Work instruction A:
In the health insurance passage, which website do people use to apply for coverage if their state does not run its own marketplace?
Work instruction B:
Retype the health insurance passage word for word, starting at "The ACA requires" and ending at "health insurance agent.".
Work instruction C:
Continue the passage on health insurance options from its final sentence.

** Opening Extracted text block **

To understand your state’s version of spousal continuation coverage, contact the insurance carrier for your existing group plan. Not all HR departments are familiar with these provisions, so reaching out directly can help clarify your options.
Option 3: ACA Marketplace
If your three-year COBRA term is over or you simply want to make a change to your health insurance, the Affordable Care Act (ACA) Marketplace, otherwise known as the “exchange”, could be an option for you.
The ACA requires every state to operate a health insurance marketplace or use the federal one. How you apply for coverage will depend on whether your state has their own state-run marketplace. If not, you will use the federal exchange at HealthCare.gov. Given the number of options and complexity of the healthcare landscape, it may be helpful to seek guidance from an unbiased, expert health insurance agent.
Additionally, while it is wise to start researching coverage options and costs ahead of time, keep in mind that plan details are updated annually and typically aren’t available before the first day of open enrollment. So, although early preparation can be helpful, spending too much time evaluating plans before that date may not be productive. Please note, some states have differing open enrollment timelines, so if you are using a state specific exchange, be mindful of these unique deadlines.

** Closing Extracted text block **
** Opening Records block **

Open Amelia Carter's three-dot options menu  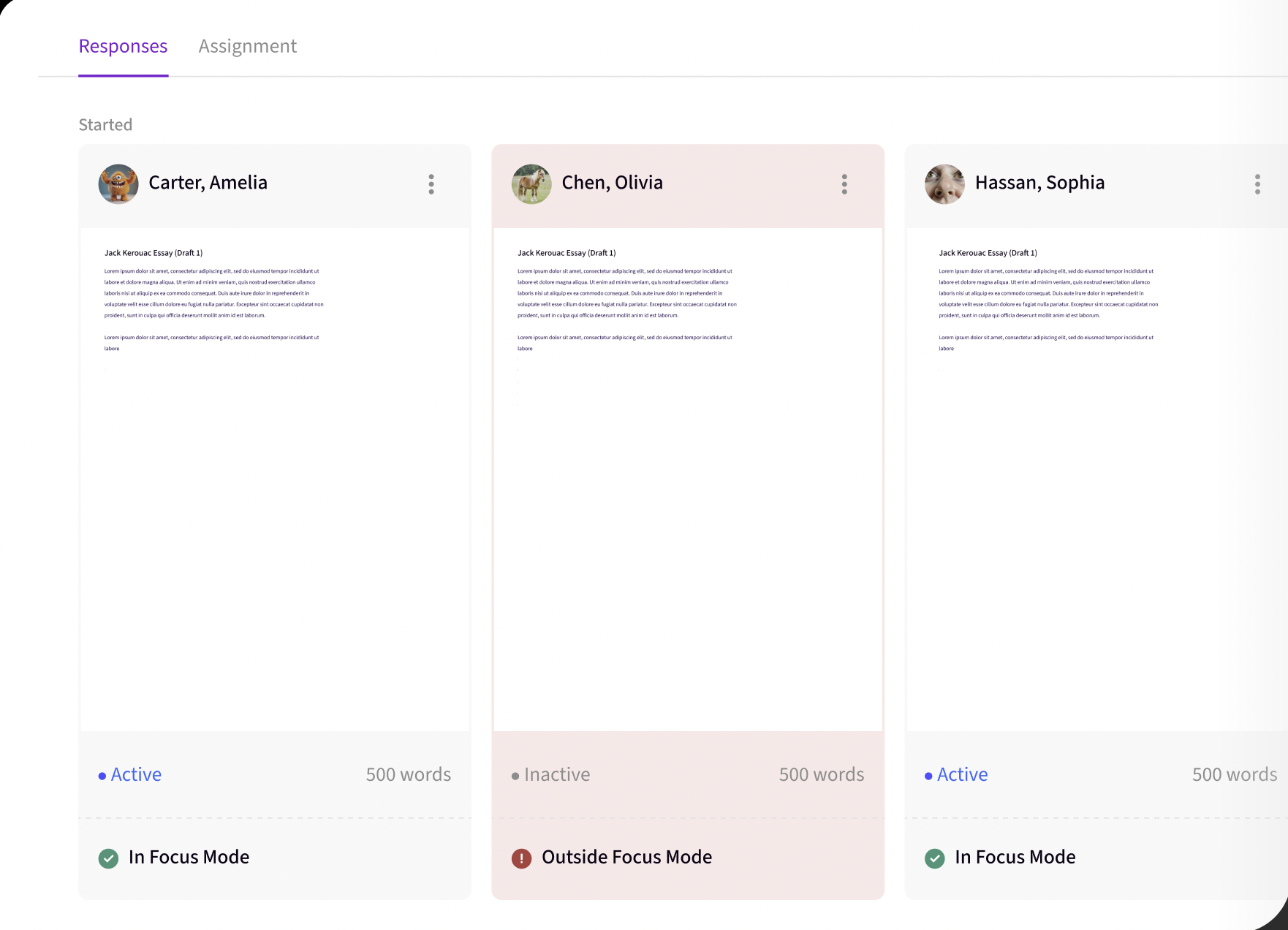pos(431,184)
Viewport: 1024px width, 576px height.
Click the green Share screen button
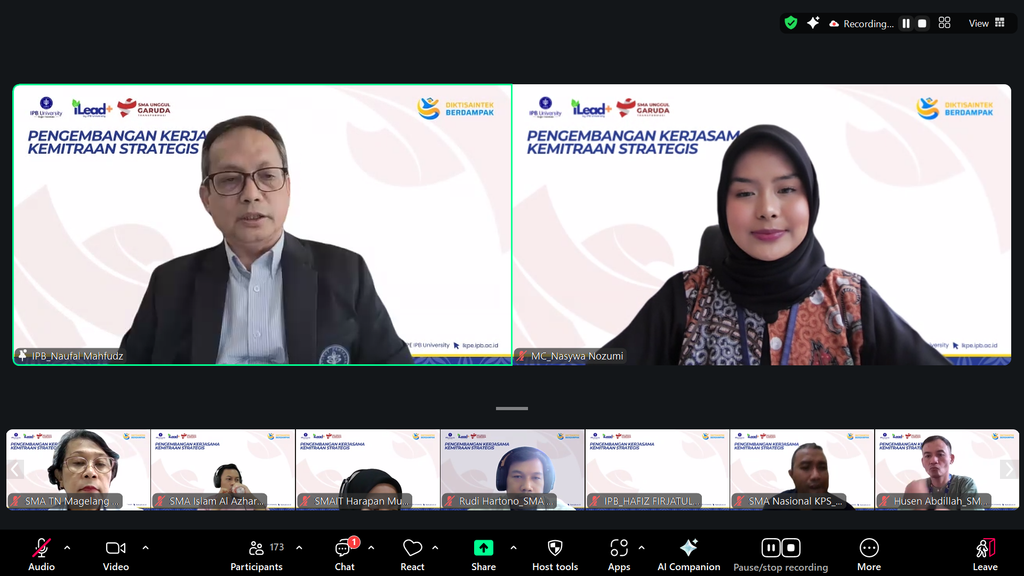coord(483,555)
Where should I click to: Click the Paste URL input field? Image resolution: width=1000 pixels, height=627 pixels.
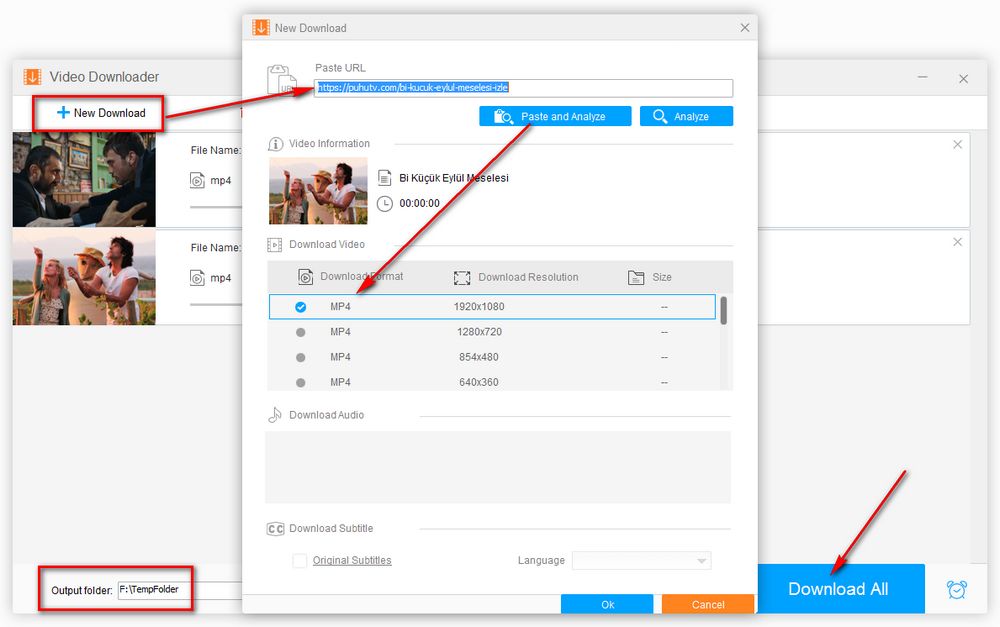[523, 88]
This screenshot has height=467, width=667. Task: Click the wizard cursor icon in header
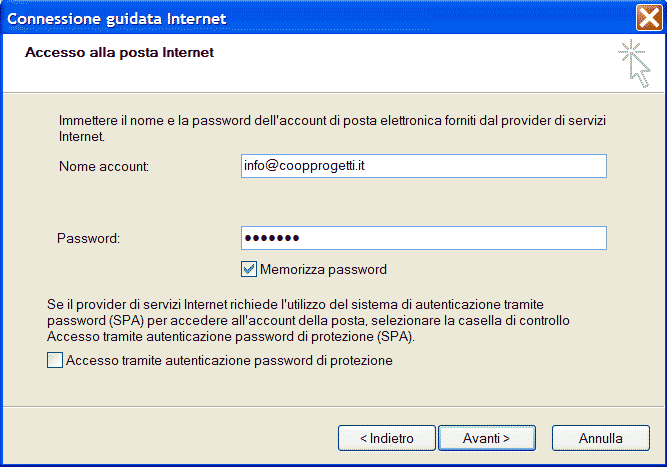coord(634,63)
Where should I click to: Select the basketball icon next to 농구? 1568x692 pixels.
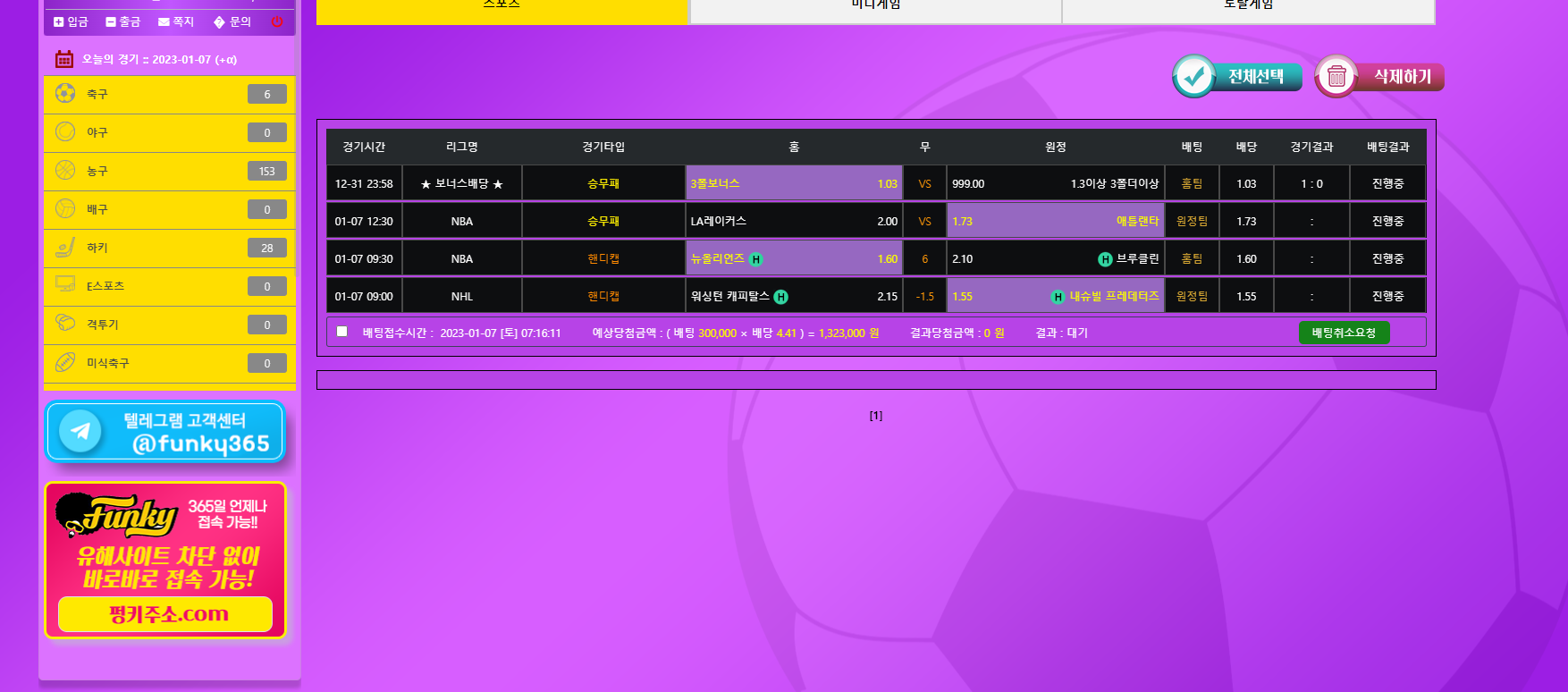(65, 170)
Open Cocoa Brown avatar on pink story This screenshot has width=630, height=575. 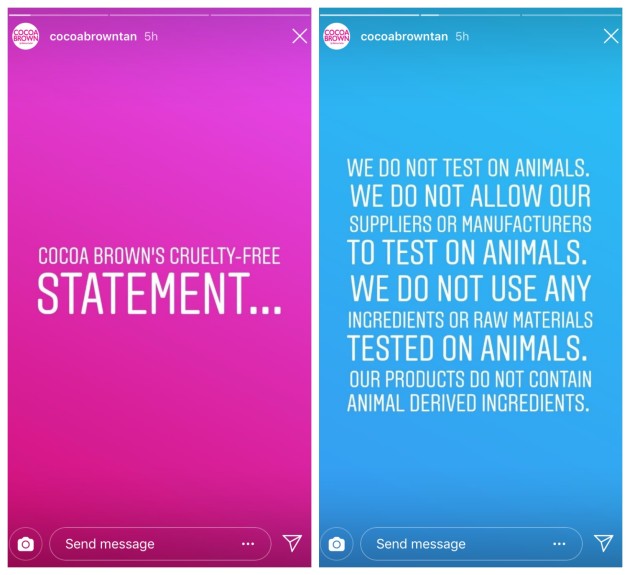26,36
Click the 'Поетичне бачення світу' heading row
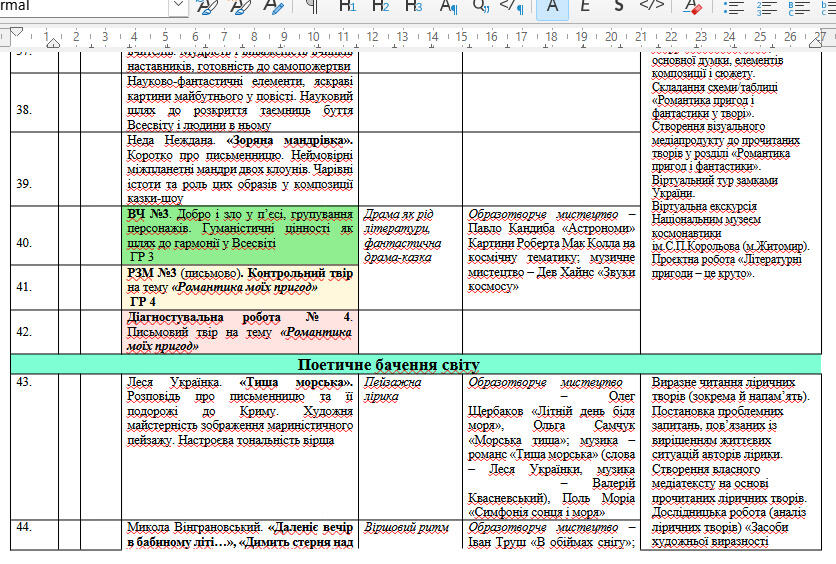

** Closing Records block **

Response area A:
HealthCare.gov

Response area B:
The ACA requires every state to operate a health insurance marketplace or use the federal one. How you apply for coverage will depend on whether your state has their own state-run marketplace. If not, you will use the federal exchange at HealthCare.gov. Given the number of options and complexity of the healthcare landscape, it may be helpful to seek guidance from an unbiased, expert health insurance agent.

Response area C:
Impact of the One Big Beautiful Bill Act
Lastly, we’ll cover potential changes to healthcare coverage and cost under the One Big Beautiful Bill Act (OBBBA or the Act). Health Savings Accounts (HSA) are tax-advantaged vehicles that can be used for qualified medical expenses. Beginning in 2026, HSAs will be deemed compatible with bronze-level plans available in the ACA Marketplace giving more individuals the potential to benefit from these accounts. If you are unsure if you qualify, it could make sense to discuss with a financial professional. Two items that remain the same after the passage of the Act include that you can’t contribute to an HSA past age 65, and the contribution limits have not been increased aside from standard inflation adjustments.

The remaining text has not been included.